|Thomas Jefferson High School for Science and Technology [Keith Pham]|
Admissions would be based on a “merit lottery,” and the admissions test would be dropped.
TJHSST is one of the most prestigious public high schools in the country, has state-of-the-art labs and computer equipment, and puts many graduates on a path to the country’s top universities.
While it is located in Mason District, very low percentages of students from Mason District middle schools gain access to TJ.
Among semifinalists for the TJ Class of 2019, 61 percent were Asian, 28 percent were white, 5 percent were two or more races, 4 percent were Hispanic, and 2 percent were Black. Within that group, 1.6 percent were economically disadvantaged, and 4.1 percent were English language learners.
The breakdown for the FCPS student population in fall 2019 was 38 percent white, 27 percent Hispanic, 19.5 percent Asian, 10 percent Black, and 6 percent two or more races. English language learners make up 27.4 percent of FCPS students, and 29.3 percent are economically disadvantaged.
More than half of the students offered admission to TJ’s Class of 2020 come from just six middle schools; none of those schools are in Mason District.

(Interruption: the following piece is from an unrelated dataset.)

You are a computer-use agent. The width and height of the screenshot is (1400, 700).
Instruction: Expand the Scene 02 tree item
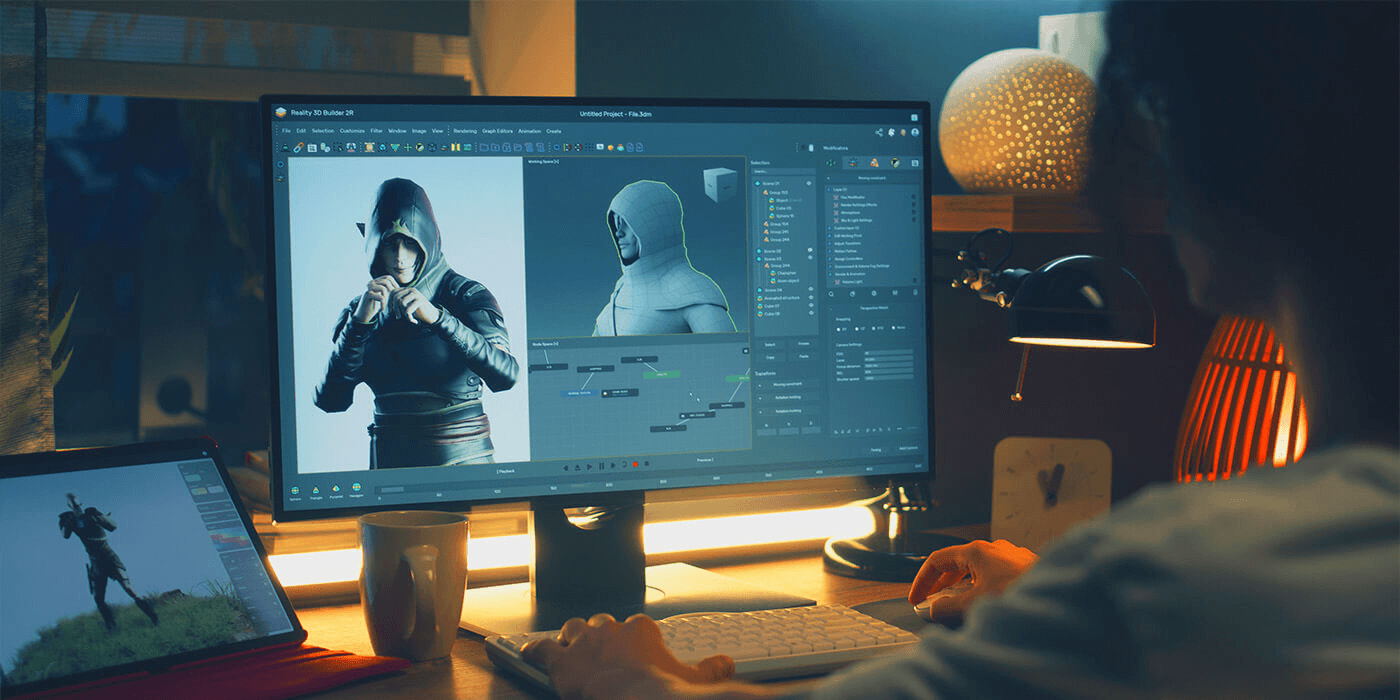click(759, 250)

Related story: Very few black students accepted to TJ
Brabrand’s proposal would eliminate the admissions test, which he says “tends to reflect upon the socioeconomic background of test takers or the ability for students to obtain private test preparation instead of students’ true academic potential.” The admissions test “can discourage potential candidates from applying or advancing to the pool of semifinalists.”
Brabrand would also eliminate the $100 application fee, the assessment percentile ranking, teacher recommendations, and the problem-solving essay.
The new process would raise the requirement from a 3.0 grade point average in core classes to 3.5. It would retain the requirements that students take algebra I in the eighth grade and fill out a student information sheet including a questionnaire and essay.
Selection to TJ would be based on a lottery. Pathways based on geographic location would be developed to ensure equitable access for students residing in the regions served by TJ: Fairfax County (350 seats), Arlington County (18), Falls Church City (2), Loudoun County (62), and Prince William County (68). Private school applicants would be assigned a pathway based on residency.
Each of the five regions in Fairfax County would have 70 seats. (Region 2 includes these middle schools: Glasgow, Holmes, Jackson, Kilmer, Longfellow, and Poe.)
Students who meet the qualifications would be randomly selected by a merit lottery within each pathway. Students would be given a time frame to accept or reject their offer.
Each pathway would maintain a list of students not chosen in the initial merit lottery. Additional applicants will be offered admission to TJ on the first and 15th of every month through the end of the first quarter to maintain a class of 500.
Improving the admissions process is just one step in a multipronged strategy to address equity at TJ, Brabrand says. FCPS would also expand the pipeline by ensuring equitable access to rigorous STEM (science, technology, engineering, and math) instruction at the elementary and middle school level. It would also ensure a “caring culture” at TJ, to include more support for students.
If approved by the school board, the new process would be implemented for the next admissions cycle.
The proposed changes will be discussed in a virtual town hall on Wednesday, Sept. 23, at 7 p.m. That meeting will be live-streamed on FCPS Channel 99. Community members can watch live on FCPS Channel 99 and submit questions by calling 1-800-231-6359.
Related story: A call to action from the TJ principal
The TJ Alumni Action Group (TJAAG) issued a statement Sept. 15 supporting the proposal for a merit lottery by region.
“Despite unfounded arguments that any changes to TJ would reduce its prestige, applications to TJHSST have declined under the status quo,” TJAAG states. Applications are down 25.8 percent from the peak in 2012.
“Changing the TJ admissions process takes a big step toward much-needed improvements to the climate at the school,” TJAAG says. “Dozens of alumni over the years have shared stories of how they were made to feel that they didn’t belong due to racism, classism, and ableism. At the same time, alumni historically in the majority at TJHSST have shared how a lack of a diverse student body left them unprepared for leadership and life after graduation. We also hear from underrepresented minorities that don’t apply at all, because the word is that if they got in, they wouldn’t fit in because of racism at TJHSST.”